With a new culture and the right people in the right seats on the bus, the BBDO team began working to create campaigns based on the new philosophy—straightforward ads that invited consumers to engage the brand in new ways and across multiple platforms. At BBDO the philosophy became known as TotalWork. To create TotalWork campaigns, Lubars and the account and creative teams leaned on the agency’s behavioral planning researchers and experts to discover each client’s “reductionist nugget.”


“If I said to you, ‘The kid can see dead people,’ you would know exactly what movie I’m talking about even though it came out almost 10 years ago,” Lubars explained. “You can see how that simple idea, the reductionist nugget, spawned an entire two-hour piece. And that’s what we want to do for our clients—strip away all of the artifice to get down to a core, shiny nugget. Because from that nugget we can create what seem to be complicated TotalWork pieces. But they’re based on such a simple, clear idea, that it’s easy for us to launch into new, unexplored territories.”

With HBO, the reductionist nugget was simple: We’re great storytellers. From that seed, BBDO spawned a multi-media campaign that didn’t just tell consumers HBO knew how to spin a yarn, it showed them. Taking a page directly from Alfred Hitchcock’s “Rear Window,” BBDO put consumers in Jimmy Stewart’s wheelchair and allowed them to peer in on the lives of people in a fictional apartment building.

Through TV spots and a massive life-size video projected onto the side of a Manhattan apartment building, BBDO invited consumers to the HBO Web site where they could become voyeurs and watch the lives of 30 tenants in a dozen dwellings unfold through more than three hours of content. Those with the voyeur-jones could also access exclusive content on their cell phones and a movie, “The Watcher,” on HBO On Demand.

Based on site traffic and a major boost in subscribers, the campaign was a success for HBO and a clear demonstration of BBDO’s successful transformation from a traditional advertising agency into a new-media leader. It’s a transformation that has brought with it record-setting results. Working with his partner Andrew Robertson, BBDO Worldwide president and CEO, Lubars and his team have added more than $1 billion in new business each year since 2005, the first full year under Lubars’s North American leadership.

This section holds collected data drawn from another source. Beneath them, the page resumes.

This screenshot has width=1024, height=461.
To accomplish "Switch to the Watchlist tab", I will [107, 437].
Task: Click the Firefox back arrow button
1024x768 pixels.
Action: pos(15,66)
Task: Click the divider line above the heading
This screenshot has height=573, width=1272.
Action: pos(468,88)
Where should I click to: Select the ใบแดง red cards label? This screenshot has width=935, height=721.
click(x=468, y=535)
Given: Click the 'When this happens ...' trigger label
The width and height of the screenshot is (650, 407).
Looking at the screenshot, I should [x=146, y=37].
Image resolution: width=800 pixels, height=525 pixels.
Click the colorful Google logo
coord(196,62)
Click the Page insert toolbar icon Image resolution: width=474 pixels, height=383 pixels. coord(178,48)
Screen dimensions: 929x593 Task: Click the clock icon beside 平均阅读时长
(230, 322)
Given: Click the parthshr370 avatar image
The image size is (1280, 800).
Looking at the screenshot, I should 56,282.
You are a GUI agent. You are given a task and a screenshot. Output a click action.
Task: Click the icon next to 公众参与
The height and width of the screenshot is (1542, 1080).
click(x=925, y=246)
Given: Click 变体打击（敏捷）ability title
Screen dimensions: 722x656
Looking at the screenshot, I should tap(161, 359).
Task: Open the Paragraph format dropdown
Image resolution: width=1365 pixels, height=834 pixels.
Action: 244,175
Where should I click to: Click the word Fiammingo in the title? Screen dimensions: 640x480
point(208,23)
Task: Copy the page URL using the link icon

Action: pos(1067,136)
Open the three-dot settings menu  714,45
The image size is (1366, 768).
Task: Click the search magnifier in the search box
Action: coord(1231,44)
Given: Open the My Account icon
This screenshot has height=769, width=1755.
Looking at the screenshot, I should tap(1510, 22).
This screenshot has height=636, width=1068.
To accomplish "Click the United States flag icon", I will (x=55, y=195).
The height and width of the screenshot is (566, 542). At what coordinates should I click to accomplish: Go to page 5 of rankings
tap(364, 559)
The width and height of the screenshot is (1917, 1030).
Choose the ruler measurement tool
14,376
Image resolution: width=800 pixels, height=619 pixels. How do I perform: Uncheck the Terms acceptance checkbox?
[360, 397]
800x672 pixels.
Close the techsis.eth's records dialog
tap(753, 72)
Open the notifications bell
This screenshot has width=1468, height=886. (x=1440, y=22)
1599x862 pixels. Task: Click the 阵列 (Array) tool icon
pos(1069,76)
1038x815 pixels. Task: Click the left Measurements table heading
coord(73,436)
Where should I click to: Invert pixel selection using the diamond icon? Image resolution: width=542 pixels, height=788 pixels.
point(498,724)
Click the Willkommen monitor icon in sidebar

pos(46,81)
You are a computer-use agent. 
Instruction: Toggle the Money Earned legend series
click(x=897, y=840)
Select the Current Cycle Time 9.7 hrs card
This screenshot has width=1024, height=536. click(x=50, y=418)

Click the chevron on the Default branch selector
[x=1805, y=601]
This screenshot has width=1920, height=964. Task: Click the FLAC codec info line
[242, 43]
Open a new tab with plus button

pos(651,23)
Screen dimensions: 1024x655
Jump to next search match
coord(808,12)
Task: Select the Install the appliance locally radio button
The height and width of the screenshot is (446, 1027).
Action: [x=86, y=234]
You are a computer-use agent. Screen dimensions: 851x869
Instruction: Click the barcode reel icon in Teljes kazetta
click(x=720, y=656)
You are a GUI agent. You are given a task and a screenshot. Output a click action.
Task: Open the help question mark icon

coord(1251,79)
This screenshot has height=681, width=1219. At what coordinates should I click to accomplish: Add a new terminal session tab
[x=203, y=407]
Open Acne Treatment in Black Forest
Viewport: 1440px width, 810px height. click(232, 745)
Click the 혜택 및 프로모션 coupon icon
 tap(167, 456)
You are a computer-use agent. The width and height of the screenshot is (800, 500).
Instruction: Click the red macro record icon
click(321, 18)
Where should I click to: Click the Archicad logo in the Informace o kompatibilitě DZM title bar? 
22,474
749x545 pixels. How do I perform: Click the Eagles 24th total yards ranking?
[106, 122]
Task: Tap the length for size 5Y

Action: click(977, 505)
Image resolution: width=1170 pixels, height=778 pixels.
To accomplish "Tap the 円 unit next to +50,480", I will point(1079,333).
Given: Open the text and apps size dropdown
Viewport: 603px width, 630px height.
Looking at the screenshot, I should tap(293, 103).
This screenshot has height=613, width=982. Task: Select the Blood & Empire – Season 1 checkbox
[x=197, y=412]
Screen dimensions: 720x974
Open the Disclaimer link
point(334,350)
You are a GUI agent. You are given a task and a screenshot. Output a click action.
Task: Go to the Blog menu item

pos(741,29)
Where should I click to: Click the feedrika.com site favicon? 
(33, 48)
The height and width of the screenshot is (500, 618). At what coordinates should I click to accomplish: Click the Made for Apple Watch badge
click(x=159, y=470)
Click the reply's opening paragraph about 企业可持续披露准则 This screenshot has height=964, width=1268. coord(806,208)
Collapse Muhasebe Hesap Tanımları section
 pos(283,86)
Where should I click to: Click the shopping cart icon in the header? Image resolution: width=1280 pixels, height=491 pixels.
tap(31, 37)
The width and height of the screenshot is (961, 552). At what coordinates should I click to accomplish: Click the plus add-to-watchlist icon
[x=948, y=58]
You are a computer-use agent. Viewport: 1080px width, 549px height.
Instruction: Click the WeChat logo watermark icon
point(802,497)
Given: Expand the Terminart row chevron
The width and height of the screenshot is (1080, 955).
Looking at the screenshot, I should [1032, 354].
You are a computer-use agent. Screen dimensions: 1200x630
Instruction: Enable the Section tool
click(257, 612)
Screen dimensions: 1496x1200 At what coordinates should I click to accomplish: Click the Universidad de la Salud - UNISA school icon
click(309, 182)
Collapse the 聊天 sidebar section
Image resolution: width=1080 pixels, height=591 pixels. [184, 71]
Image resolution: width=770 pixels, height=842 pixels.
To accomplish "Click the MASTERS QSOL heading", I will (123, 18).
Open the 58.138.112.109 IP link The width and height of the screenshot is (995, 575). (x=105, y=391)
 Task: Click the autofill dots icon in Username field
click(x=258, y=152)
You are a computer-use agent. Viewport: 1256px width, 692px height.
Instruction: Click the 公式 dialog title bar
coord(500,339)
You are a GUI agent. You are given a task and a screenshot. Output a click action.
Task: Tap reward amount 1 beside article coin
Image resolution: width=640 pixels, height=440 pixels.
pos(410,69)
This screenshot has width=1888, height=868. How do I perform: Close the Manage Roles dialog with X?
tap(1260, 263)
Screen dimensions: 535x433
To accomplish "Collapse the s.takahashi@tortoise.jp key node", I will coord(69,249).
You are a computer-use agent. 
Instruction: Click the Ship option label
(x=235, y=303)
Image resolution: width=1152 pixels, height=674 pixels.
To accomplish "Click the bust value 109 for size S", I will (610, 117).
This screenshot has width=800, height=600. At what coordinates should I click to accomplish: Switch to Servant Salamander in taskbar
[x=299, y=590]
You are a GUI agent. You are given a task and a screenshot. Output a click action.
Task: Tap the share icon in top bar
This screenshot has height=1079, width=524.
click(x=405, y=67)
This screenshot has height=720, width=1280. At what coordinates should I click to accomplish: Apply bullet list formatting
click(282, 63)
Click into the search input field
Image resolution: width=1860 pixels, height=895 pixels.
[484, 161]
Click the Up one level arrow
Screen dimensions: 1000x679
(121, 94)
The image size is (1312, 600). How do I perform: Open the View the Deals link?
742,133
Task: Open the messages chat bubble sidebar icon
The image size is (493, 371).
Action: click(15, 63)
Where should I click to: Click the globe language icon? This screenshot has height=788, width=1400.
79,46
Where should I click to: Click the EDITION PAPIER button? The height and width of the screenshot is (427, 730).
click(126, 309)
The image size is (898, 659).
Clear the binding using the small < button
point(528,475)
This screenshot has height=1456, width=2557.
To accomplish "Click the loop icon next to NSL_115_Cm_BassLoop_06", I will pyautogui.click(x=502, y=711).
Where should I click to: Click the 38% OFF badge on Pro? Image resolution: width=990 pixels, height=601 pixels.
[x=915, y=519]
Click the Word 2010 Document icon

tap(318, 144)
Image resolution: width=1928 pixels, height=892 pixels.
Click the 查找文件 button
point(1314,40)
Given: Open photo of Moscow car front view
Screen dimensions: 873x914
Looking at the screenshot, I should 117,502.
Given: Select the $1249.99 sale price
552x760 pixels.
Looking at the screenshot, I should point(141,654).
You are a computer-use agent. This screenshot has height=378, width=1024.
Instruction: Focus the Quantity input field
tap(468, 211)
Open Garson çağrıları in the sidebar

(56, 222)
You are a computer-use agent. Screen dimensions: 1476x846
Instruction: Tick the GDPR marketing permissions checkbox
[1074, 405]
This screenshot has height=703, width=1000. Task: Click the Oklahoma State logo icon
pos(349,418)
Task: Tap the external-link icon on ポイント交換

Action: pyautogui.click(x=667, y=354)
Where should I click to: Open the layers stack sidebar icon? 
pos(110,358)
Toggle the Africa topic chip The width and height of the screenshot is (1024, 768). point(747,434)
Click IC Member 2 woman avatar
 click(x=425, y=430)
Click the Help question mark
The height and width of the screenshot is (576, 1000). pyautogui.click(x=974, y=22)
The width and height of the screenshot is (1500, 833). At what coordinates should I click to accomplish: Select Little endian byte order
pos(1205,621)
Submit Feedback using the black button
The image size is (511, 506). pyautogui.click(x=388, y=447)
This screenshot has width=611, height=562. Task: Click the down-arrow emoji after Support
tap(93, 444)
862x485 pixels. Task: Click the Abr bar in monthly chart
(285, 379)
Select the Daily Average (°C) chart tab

And with big names such as AT&T, Best Buy, Monster, and New Balance signing with BBDO this past year, it doesn’t look like the trend will end anytime soon.

Whatever the future may bring, Lubars makes one thing abundantly clear: BBDO will continue to do things differently. “You can’t make ads an intrusion, culture pollution you just can’t stand,” he said. “Unfortunately, there will always be ads that annoy people, but with the quality of talent we have throughout all our offices, I can guarantee you BBDO won’t be making them.”